재우니 2021. 4. 15. 03:01

IT 신간 서적 PYTHON 파이썬 으로 온라인서적 사이트 크롤링

 

 

github.com/shimpark/git-action-python

 

shimpark/git-action-python

Contribute to shimpark/git-action-python development by creating an account on GitHub.

github.com

 

1. yes24

 

import requests
from bs4 import BeautifulSoup


def parsing_beautifulsoup(url):
    """
    뷰티풀 수프로 파싱하는 함수
    :param url: paring할 URL. 여기선 YES24 Link
    :return: BeautifulSoup soup Object
    """

    data = requests.get(url)

    html = data.text
    soup = BeautifulSoup(html, 'html.parser')
    return soup


def extract_book_data(soup):
    """
    BeautifulSoup Object에서 book data를 추출하는 함수
    :param soup: BeautifulSoup soup Object
    :return: contents(str)
    """

    upload_contents = ''
    new_books = soup.select(".goodsTxtInfo")
    url_prefix = "http://www.yes24.com"

    for new_book in new_books:
        book_name = new_book.select("a")[0].text
        url_suffix = new_book.select("a")[1].attrs['href']
        url = url_prefix + url_suffix
        price = new_book.select(".priceB")[0].text

        content = f"<a href={url}>" + book_name + \
            "</a>" + ", " + price + "<br/>\n"
        upload_contents += content

    return upload_contents

 

2. 인터파크

 

import requests
from bs4 import BeautifulSoup


def parsing_interpark_beautifulsoup(url):
    """
    뷰티풀 수프로 파싱하는 함수
    :param url: paring할 URL. 여기선 인터파크 Link
    :return: BeautifulSoup soup Object
    """

    data = requests.get(url)

    html = data.text
    soup = BeautifulSoup(html, 'html.parser')
    return soup


def extract_interpark_book_data(soup):
    """
    BeautifulSoup Object에서 book data를 추출하는 함수
    :param soup: BeautifulSoup soup Object
    :return: contents(str)
    """

    upload_contents = ''
    new_books = soup.select(".displayWrap")

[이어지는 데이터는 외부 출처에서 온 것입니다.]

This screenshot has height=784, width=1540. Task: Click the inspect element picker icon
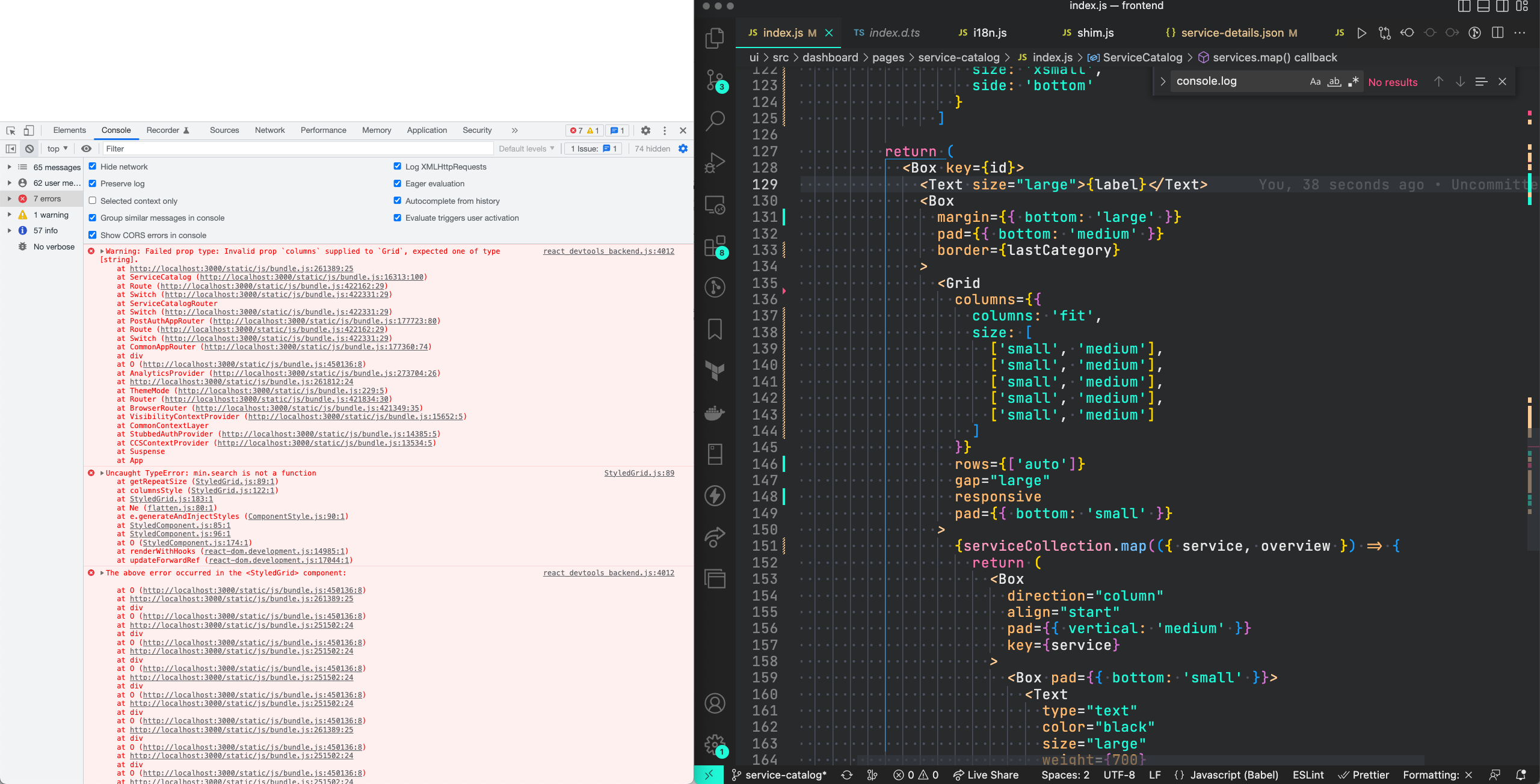(x=11, y=130)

    for new_book in new_books:
        book_name = new_book.select("div.infoWrap")[0].select(
            "p.inc_tit")[0].select("a")[0].select("b")[0].text
        url_suffix = new_book.select("div.infoWrap")[0].select(
            "p.inc_tit")[0].select("a")[0].attrs['href']
        url = url_suffix
        price = new_book.select("div.infoWrap")[0].select(
            "p.inc_price")[0].select("span:nth-child(3)")[0].select("b")[0].text

        content = f"<a href='{url}'>" + book_name + \
            "</a>" + ", " + price + "<br/>\n"
        upload_contents += content

    return upload_contents

 

3. 교보문고

 

import requests
from bs4 import BeautifulSoup


def parsing_kyobo_beautifulsoup(url):
    """
    뷰티풀 수프로 파싱하는 함수
    :param url: paring할 URL. 여기선 교보문고 Link
    :return: BeautifulSoup soup Object
    """

    data = requests.get(url)

    html = data.text
    soup = BeautifulSoup(html, 'html.parser')
    return soup


def extract_kyobo_book_data(soup):
    """
    BeautifulSoup Object에서 book data를 추출하는 함수
    :param soup: BeautifulSoup soup Object
    :return: contents(str)
    """

    upload_contents = ''
    new_books = soup.find_all("div", class_="detail")

    for new_book in new_books:

        book_name = new_book.select("div.title")[0].select("a")[
            0].select("strong")[0].text
        url_suffix = new_book.select("div.title")[0].select("a")[
            0].attrs['href']
        url = url_suffix

        price = new_book.select("strong.sell_price")[0].text

        content = f"<a href='{url}'>" + book_name + \
            "</a>" + ", " + price + "<br/>\n"
        upload_contents += content

    return upload_contents